Excerpted data:

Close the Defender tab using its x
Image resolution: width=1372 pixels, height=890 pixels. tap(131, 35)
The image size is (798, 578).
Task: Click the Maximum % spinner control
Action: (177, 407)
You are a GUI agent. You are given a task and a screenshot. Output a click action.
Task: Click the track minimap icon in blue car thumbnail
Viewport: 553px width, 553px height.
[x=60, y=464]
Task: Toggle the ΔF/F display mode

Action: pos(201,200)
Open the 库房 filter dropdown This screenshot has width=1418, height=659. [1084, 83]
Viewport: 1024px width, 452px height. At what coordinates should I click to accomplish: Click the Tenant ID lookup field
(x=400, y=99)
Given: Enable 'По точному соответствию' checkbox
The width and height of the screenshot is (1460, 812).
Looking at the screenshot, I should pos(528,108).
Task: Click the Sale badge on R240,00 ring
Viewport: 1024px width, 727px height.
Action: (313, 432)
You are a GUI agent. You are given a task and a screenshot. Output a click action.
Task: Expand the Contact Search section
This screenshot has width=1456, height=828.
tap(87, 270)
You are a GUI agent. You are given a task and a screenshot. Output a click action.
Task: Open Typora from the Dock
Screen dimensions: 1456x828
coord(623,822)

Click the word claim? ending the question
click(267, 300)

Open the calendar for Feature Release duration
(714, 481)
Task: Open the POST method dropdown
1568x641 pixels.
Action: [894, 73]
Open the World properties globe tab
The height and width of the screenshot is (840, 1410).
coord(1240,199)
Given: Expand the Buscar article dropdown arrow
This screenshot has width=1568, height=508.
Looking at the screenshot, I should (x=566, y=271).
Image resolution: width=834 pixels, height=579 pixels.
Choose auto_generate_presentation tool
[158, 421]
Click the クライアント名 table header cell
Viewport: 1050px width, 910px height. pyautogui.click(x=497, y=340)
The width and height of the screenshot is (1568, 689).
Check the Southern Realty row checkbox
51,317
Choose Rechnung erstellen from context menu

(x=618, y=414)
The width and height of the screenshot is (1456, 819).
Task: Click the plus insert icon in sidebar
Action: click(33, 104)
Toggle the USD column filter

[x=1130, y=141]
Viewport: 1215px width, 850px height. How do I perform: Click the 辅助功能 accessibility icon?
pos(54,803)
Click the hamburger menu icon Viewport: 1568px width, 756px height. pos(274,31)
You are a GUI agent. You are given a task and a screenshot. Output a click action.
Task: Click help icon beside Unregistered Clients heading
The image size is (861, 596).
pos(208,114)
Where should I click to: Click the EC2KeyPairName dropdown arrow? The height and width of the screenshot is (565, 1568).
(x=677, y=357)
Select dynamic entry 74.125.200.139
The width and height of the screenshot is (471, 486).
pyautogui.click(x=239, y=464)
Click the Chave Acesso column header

Problem: Please write out all of the records above word for word, in their original order.

Response:
Close the Defender tab using its x
Image resolution: width=1372 pixels, height=890 pixels. tap(131, 35)
The image size is (798, 578).
Task: Click the Maximum % spinner control
Action: (177, 407)
You are a GUI agent. You are given a task and a screenshot. Output a click action.
Task: Click the track minimap icon in blue car thumbnail
Viewport: 553px width, 553px height.
[x=60, y=464]
Task: Toggle the ΔF/F display mode

Action: pos(201,200)
Open the 库房 filter dropdown This screenshot has width=1418, height=659. [1084, 83]
Viewport: 1024px width, 452px height. At what coordinates should I click to accomplish: Click the Tenant ID lookup field
(x=400, y=99)
Given: Enable 'По точному соответствию' checkbox
The width and height of the screenshot is (1460, 812).
Looking at the screenshot, I should pos(528,108).
Task: Click the Sale badge on R240,00 ring
Viewport: 1024px width, 727px height.
Action: (313, 432)
You are a GUI agent. You are given a task and a screenshot. Output a click action.
Task: Expand the Contact Search section
This screenshot has width=1456, height=828.
tap(87, 270)
You are a GUI agent. You are given a task and a screenshot. Output a click action.
Task: Open Typora from the Dock
Screen dimensions: 1456x828
coord(623,822)

Click the word claim? ending the question
click(267, 300)

Open the calendar for Feature Release duration
(714, 481)
Task: Open the POST method dropdown
1568x641 pixels.
Action: [894, 73]
Open the World properties globe tab
The height and width of the screenshot is (840, 1410).
coord(1240,199)
Given: Expand the Buscar article dropdown arrow
This screenshot has width=1568, height=508.
Looking at the screenshot, I should (x=566, y=271).
Image resolution: width=834 pixels, height=579 pixels.
Choose auto_generate_presentation tool
[158, 421]
Click the クライアント名 table header cell
Viewport: 1050px width, 910px height. pyautogui.click(x=497, y=340)
The width and height of the screenshot is (1568, 689).
Check the Southern Realty row checkbox
51,317
Choose Rechnung erstellen from context menu

(x=618, y=414)
The width and height of the screenshot is (1456, 819).
Task: Click the plus insert icon in sidebar
Action: click(33, 104)
Toggle the USD column filter

[x=1130, y=141]
Viewport: 1215px width, 850px height. How do I perform: Click the 辅助功能 accessibility icon?
pos(54,803)
Click the hamburger menu icon Viewport: 1568px width, 756px height. pos(274,31)
You are a GUI agent. You are given a task and a screenshot. Output a click action.
Task: Click help icon beside Unregistered Clients heading
The image size is (861, 596).
pos(208,114)
Where should I click to: Click the EC2KeyPairName dropdown arrow? The height and width of the screenshot is (565, 1568).
(x=677, y=357)
Select dynamic entry 74.125.200.139
The width and height of the screenshot is (471, 486).
pyautogui.click(x=239, y=464)
Click the Chave Acesso column header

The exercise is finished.